#### [EXERCISE INSTRUCTIONS]
Each line of the data below from the one holding "You are a computer-use agent. Image" to the one holding "Task: Pan the map left with the arrow", inclusive, is to be reproduced exactly; no other line belongs in the answer.

(Data entries)
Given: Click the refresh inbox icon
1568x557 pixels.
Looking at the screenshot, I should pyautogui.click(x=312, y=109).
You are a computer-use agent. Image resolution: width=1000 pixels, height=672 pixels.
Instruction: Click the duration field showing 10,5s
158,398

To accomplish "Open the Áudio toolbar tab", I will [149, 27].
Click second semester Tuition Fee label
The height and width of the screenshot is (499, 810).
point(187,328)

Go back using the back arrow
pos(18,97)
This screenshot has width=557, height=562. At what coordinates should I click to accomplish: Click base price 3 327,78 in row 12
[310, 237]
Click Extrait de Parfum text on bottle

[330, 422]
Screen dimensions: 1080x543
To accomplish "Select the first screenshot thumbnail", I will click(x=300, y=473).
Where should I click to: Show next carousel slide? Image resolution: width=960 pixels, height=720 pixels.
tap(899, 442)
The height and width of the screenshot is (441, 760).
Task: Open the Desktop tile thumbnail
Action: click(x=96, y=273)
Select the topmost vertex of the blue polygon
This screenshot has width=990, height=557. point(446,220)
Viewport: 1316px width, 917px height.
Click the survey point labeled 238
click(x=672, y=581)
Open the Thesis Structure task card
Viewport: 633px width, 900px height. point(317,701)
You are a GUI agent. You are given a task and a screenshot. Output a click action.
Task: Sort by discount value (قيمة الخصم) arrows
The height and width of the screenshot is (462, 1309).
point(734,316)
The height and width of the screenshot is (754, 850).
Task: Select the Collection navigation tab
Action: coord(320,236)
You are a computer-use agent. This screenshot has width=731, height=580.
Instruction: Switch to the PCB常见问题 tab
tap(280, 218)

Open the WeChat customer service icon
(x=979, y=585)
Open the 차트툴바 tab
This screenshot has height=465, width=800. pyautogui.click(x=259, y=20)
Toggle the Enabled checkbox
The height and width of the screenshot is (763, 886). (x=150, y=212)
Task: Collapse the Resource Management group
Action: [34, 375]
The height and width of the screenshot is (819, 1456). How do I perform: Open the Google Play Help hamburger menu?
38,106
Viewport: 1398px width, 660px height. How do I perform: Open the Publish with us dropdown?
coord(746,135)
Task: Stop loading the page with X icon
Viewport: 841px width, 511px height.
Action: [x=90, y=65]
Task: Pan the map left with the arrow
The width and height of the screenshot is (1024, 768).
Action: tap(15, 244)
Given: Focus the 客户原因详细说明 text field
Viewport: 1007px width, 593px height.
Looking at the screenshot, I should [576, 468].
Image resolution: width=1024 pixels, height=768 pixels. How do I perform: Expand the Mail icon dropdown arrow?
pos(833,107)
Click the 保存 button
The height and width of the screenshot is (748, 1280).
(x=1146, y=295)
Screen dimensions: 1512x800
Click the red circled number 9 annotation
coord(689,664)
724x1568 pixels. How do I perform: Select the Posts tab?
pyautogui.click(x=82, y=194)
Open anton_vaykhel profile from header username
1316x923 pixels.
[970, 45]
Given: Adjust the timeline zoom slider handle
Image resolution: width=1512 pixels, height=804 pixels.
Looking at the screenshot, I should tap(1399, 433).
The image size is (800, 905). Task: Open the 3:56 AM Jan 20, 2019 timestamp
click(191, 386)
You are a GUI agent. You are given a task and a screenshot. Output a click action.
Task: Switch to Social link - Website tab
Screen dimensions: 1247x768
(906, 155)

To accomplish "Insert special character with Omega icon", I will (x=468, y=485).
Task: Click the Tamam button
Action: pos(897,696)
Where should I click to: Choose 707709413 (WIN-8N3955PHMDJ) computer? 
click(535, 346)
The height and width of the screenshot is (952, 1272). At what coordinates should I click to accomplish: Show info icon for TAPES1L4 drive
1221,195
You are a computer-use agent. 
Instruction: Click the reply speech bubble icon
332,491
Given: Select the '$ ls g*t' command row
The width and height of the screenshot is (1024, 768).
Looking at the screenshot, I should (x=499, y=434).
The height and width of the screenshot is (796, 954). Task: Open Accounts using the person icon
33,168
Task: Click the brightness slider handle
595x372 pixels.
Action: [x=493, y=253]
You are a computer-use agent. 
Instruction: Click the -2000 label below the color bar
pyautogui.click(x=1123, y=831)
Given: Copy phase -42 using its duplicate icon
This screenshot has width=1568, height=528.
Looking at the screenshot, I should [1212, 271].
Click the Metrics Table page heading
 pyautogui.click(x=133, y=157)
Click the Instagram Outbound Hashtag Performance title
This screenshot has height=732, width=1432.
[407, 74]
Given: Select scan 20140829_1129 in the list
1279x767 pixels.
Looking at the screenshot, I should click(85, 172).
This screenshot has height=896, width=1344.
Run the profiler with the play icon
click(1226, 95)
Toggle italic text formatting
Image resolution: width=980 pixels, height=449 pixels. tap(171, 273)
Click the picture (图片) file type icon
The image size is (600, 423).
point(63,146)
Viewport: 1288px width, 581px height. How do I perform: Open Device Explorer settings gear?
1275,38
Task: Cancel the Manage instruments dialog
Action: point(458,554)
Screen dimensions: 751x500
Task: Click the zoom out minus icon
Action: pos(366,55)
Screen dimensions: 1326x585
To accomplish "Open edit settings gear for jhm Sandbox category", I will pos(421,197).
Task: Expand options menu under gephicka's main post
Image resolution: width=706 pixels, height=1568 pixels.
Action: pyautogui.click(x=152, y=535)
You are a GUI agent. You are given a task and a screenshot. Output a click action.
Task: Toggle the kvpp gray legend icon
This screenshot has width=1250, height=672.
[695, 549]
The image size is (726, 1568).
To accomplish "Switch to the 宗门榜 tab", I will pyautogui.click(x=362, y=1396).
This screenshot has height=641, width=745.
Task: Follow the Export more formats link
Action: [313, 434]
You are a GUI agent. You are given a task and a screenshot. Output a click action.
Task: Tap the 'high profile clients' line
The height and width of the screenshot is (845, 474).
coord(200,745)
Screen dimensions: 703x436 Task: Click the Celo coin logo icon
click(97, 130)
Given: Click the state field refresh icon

#### [EXPECTED OUTPUT]
You are a computer-use agent. Image resolution: width=1000 pixels, height=672 pixels.
Instruction: Click the duration field showing 10,5s
158,398

To accomplish "Open the Áudio toolbar tab", I will [149, 27].
Click second semester Tuition Fee label
The height and width of the screenshot is (499, 810).
point(187,328)

Go back using the back arrow
pos(18,97)
This screenshot has width=557, height=562. At what coordinates should I click to accomplish: Click base price 3 327,78 in row 12
[310, 237]
Click Extrait de Parfum text on bottle

[330, 422]
Screen dimensions: 1080x543
To accomplish "Select the first screenshot thumbnail", I will click(x=300, y=473).
Where should I click to: Show next carousel slide? Image resolution: width=960 pixels, height=720 pixels.
tap(899, 442)
The height and width of the screenshot is (441, 760).
Task: Open the Desktop tile thumbnail
Action: click(x=96, y=273)
Select the topmost vertex of the blue polygon
This screenshot has width=990, height=557. point(446,220)
Viewport: 1316px width, 917px height.
Click the survey point labeled 238
click(x=672, y=581)
Open the Thesis Structure task card
Viewport: 633px width, 900px height. point(317,701)
You are a GUI agent. You are given a task and a screenshot. Output a click action.
Task: Sort by discount value (قيمة الخصم) arrows
The height and width of the screenshot is (462, 1309).
point(734,316)
The height and width of the screenshot is (754, 850).
Task: Select the Collection navigation tab
Action: coord(320,236)
You are a computer-use agent. This screenshot has width=731, height=580.
Instruction: Switch to the PCB常见问题 tab
tap(280, 218)

Open the WeChat customer service icon
(x=979, y=585)
Open the 차트툴바 tab
This screenshot has height=465, width=800. pyautogui.click(x=259, y=20)
Toggle the Enabled checkbox
The height and width of the screenshot is (763, 886). (x=150, y=212)
Task: Collapse the Resource Management group
Action: [34, 375]
The height and width of the screenshot is (819, 1456). How do I perform: Open the Google Play Help hamburger menu?
38,106
Viewport: 1398px width, 660px height. How do I perform: Open the Publish with us dropdown?
coord(746,135)
Task: Stop loading the page with X icon
Viewport: 841px width, 511px height.
Action: [x=90, y=65]
Task: Pan the map left with the arrow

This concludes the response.